LinkedIn: Kristopher Krupke
Was Santa Claus created by Coca Cola? A previous professor of mine had me read a book with a very negative outlook on consumerism and marketing within our American culture. It was called “Perspectives On Contemporary Issues” by Katherine Ackley. The book referenced a man named James Twitchell. This man claimed that Santa Claus was created by Coca Cola.
“The jolly old St. Nick that we know from countless images did not come from folklore, nor did he originate in the imaginations of Moore and Nast. He comes from the yearly advertisements of the Coca Cola Company. He wears the corporate colors – the famous red and white – for a reason: he is working out of Atlanta, not out of the North Pole,” (Twitchell).
When I first read this book I was blown away that Coca Cola could really create such an influential figure within our society and it almost ruined the tradition for me. Now that I am taking marketing 420 I thought it would be a good time to get to the bottom of this dispute.

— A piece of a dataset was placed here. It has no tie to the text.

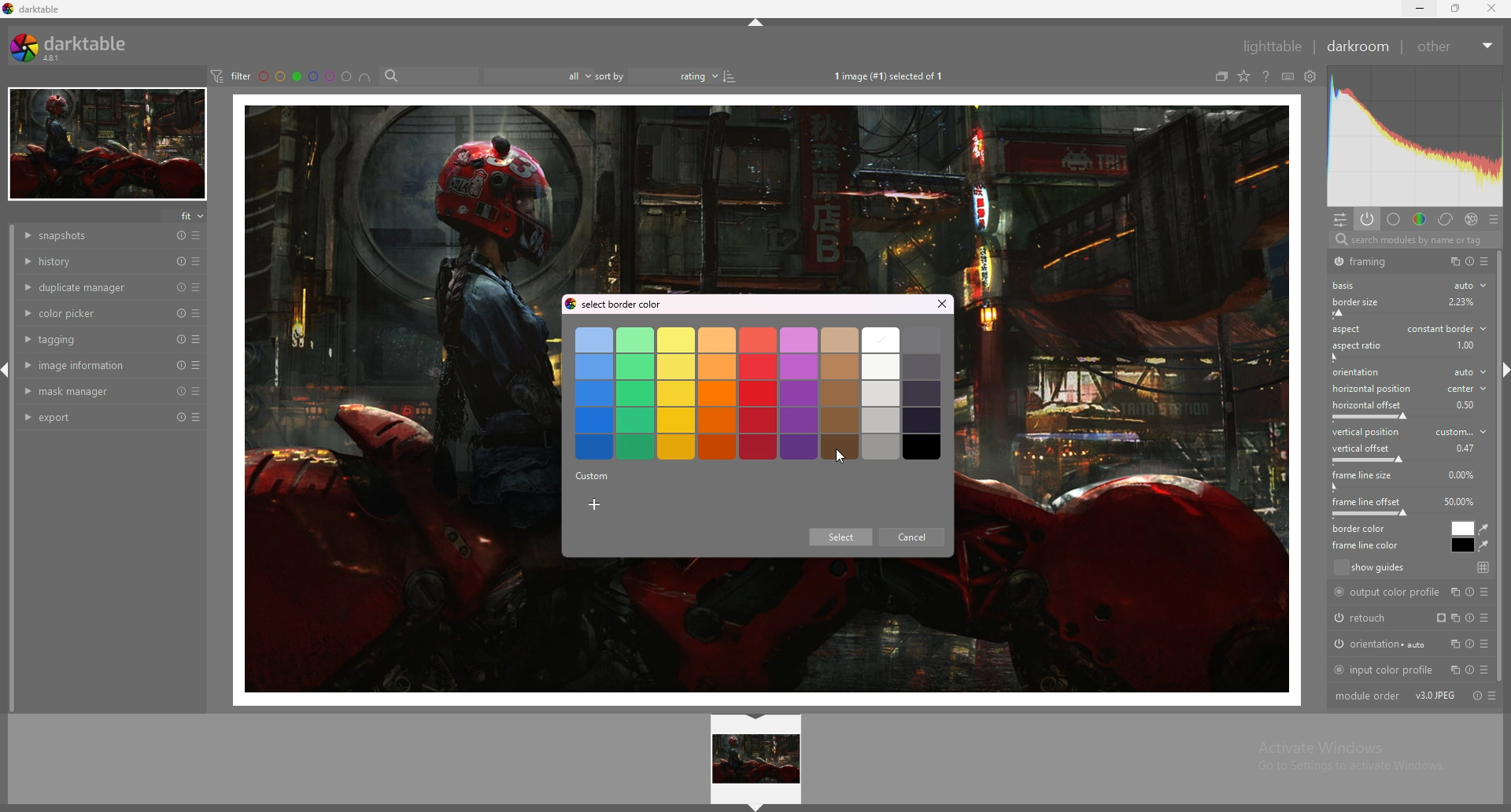 The image size is (1511, 812). What do you see at coordinates (1371, 261) in the screenshot?
I see `framing` at bounding box center [1371, 261].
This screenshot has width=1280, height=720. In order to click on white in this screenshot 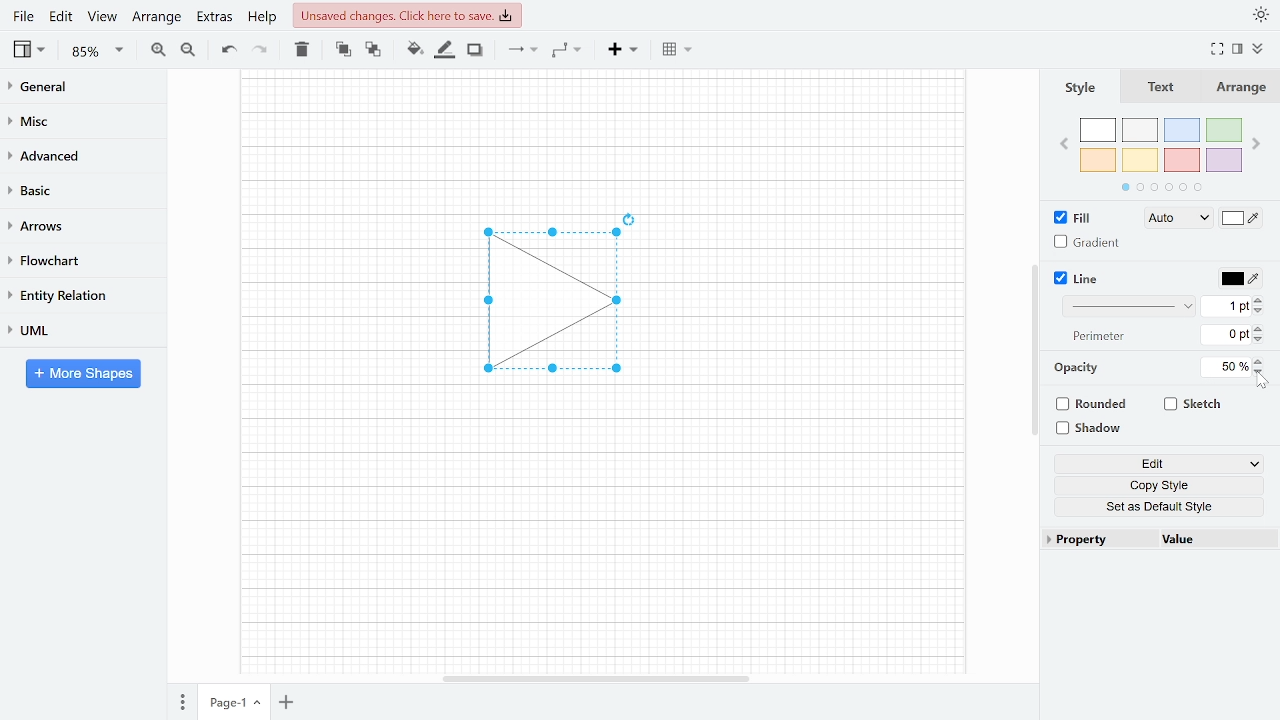, I will do `click(1098, 131)`.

Coca Cola reassures us that they did not create the story of Santa Claus, but they did help shape the modern image that we all know and love. During the 1920’s there were many different images of Santa Claus because he represented a number of different stories from different countries. Back then Santa was seen wearing a variation of colors from red to green and even brown. Santa also ranged in sizes from big to small. The modern day image of Santa was created in 1931 for a coke advertisement in order to boost sales during the winter months. This image stuck with consumers and created the modern day image we see today. From then on Santa Claus has become a huge part of Coke’s brand. Some people argue that it was one of the most successful brand promotions in history.
It is interesting to me how a short term sales promotion idea can turn into one of the most well-known brand promotions we’ve seen. We can all rest assured that Santa was not made up so that we would buy Coca Cola, but the simple fact that brands truly do help shape our culture just shows us how important and influential marketing really is.
Ackley, Katherine A. “You Are What You Buy.” Perspectives On Contemporary Issues. 5th Ed. Ed Maureen Staudt, Michael Stranz. Mason, Ohio, 2009.
Twitchell, James B. “Twenty Ads That Shook the World.” New York: Crown Publishers, 2000.